Raggiunta la penisola, una prima sosta la facciamo al Dunages National Wildlife Reduce, poco prima di Port Angels. L’ingresso costa 3$, a meno che non si possegga uno dei tanti tipi di permessi annuali che esistono, quale per esempio il Golden Eagle Pass. In ogni caso occorre compilare un foglietto da mettere in una busta dove o si indicano i propri dati e o gli estremi del pass oppure si infilano 3$ nella busta. Una volta sigillata, la busta va infilata in un apposito contenitore. In ogni caso sul posto sono presenti dei volontari che oltre ad aiutare i turisti in questa strana forma di pagamento del biglietto forniscono anche una mappa dell’area. Il tizio ci chiede se abbiamo con noi delle maglie perché l’aria sull’oceano Pacifico è molto fredda. Nessun problema, nello zainetto abbiamo tutto il necessario contro il freddo.

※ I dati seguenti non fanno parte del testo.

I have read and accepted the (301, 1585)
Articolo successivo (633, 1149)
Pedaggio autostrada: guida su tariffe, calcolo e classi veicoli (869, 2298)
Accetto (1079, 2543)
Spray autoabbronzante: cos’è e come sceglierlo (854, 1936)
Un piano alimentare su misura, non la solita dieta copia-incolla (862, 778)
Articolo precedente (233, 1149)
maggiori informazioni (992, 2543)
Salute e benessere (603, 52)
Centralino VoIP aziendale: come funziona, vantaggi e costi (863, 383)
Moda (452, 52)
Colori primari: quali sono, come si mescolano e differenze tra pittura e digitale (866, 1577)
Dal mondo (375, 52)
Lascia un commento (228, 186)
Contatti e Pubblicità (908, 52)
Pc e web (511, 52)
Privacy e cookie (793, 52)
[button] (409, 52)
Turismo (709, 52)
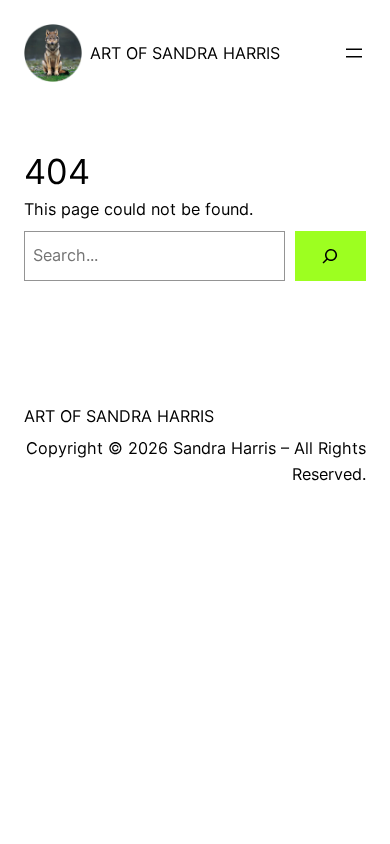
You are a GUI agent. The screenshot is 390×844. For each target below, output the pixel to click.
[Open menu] (354, 53)
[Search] (330, 256)
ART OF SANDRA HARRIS (185, 53)
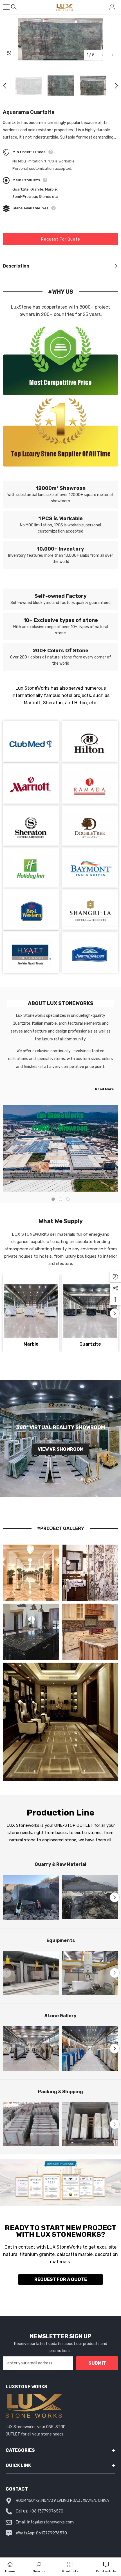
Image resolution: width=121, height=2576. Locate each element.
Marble (31, 1344)
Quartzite (90, 1344)
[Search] (13, 7)
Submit (97, 2363)
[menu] (6, 7)
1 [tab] (53, 1199)
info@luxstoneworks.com (50, 2522)
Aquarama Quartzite (29, 112)
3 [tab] (68, 1199)
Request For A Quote (60, 2279)
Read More (104, 1089)
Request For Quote (60, 239)
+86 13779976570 (46, 2511)
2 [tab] (60, 1199)
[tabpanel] (60, 1148)
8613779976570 (51, 2533)
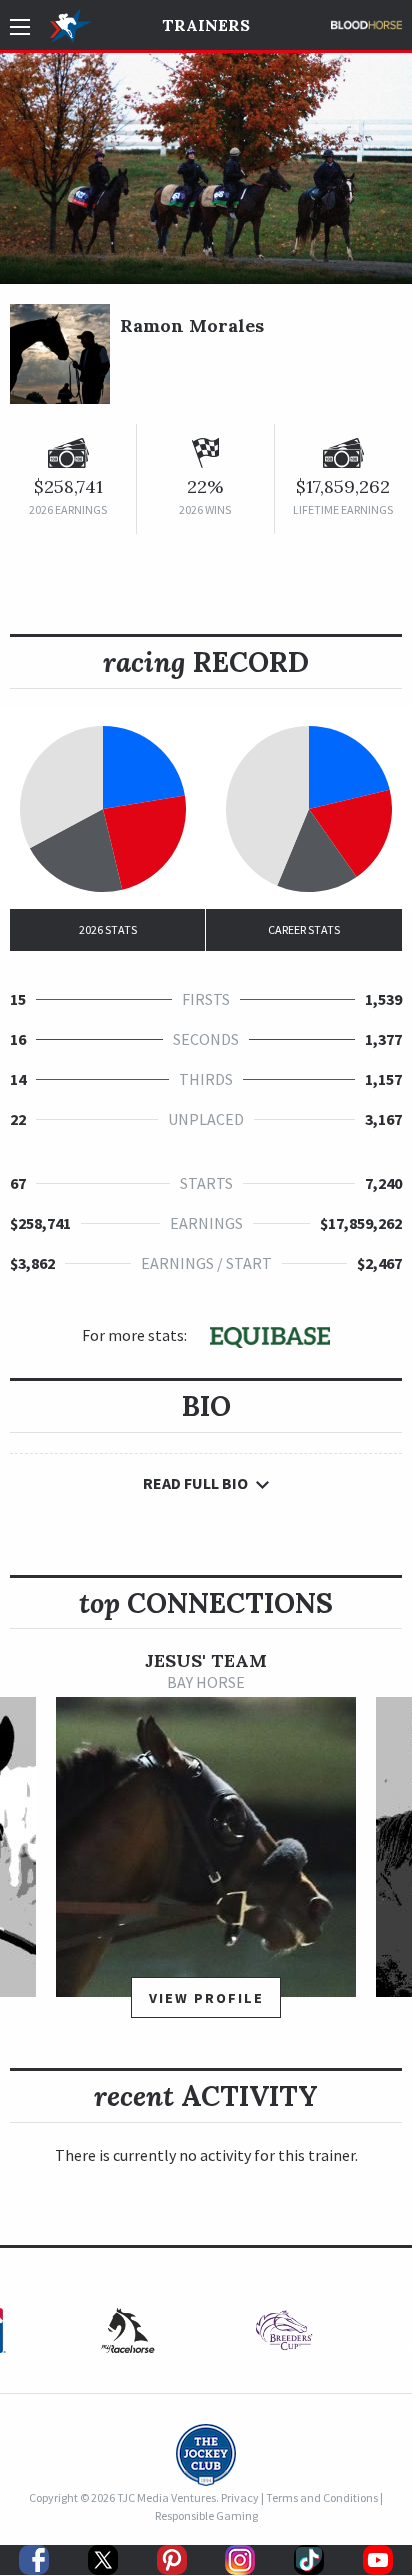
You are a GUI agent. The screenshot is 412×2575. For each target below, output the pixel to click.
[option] (206, 1843)
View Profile (206, 1998)
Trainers (206, 25)
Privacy (240, 2497)
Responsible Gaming (206, 2515)
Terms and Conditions (322, 2497)
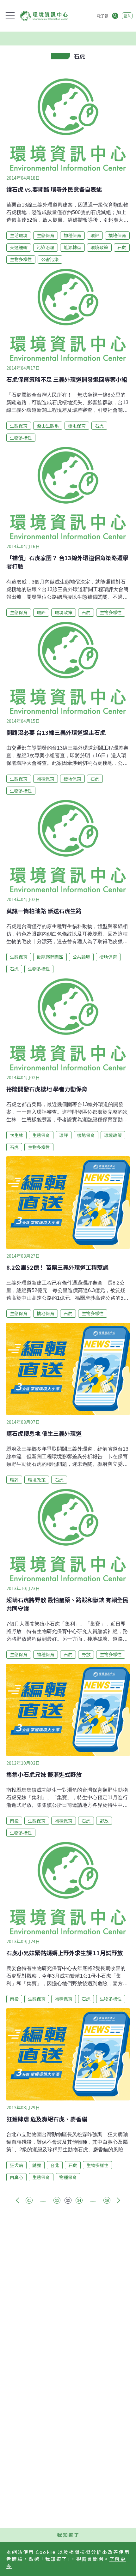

Dopo aver camminato un po’ nella foresta si esce sulla spiaggia. Il rifugio infatti comprende un ampio pezzo di mare e di spiaggia fino ad un faro; è però visitabile solo una porzione di questa riserva. La giornata non è delle migliori, l’aria è gelida e il pile è appena sufficiente, mentre la vista è pressoché inesistente. La nebbia che dall’oceano arriva investe tutta la costa. E’ un peccato perché si poteva vedere l’isola di Vancouver.
Tra l’altro, in questa tratta di mare si possono anche osservare le balene, in zona organizzano anche delle escursioni in battello.
Nel pomeriggio ci dirigiamo a Port Angels dove cerchiamo un motel per la notte e ne troviamo uno carino e piuttosto economico. Invece della solita chiave ci viene data una tessera magnetica da infilare in un apposita fessura nella porta. Motel high tec, direbbe un nostro amico, a me però sta tesserina non mi dà troppa fiducia.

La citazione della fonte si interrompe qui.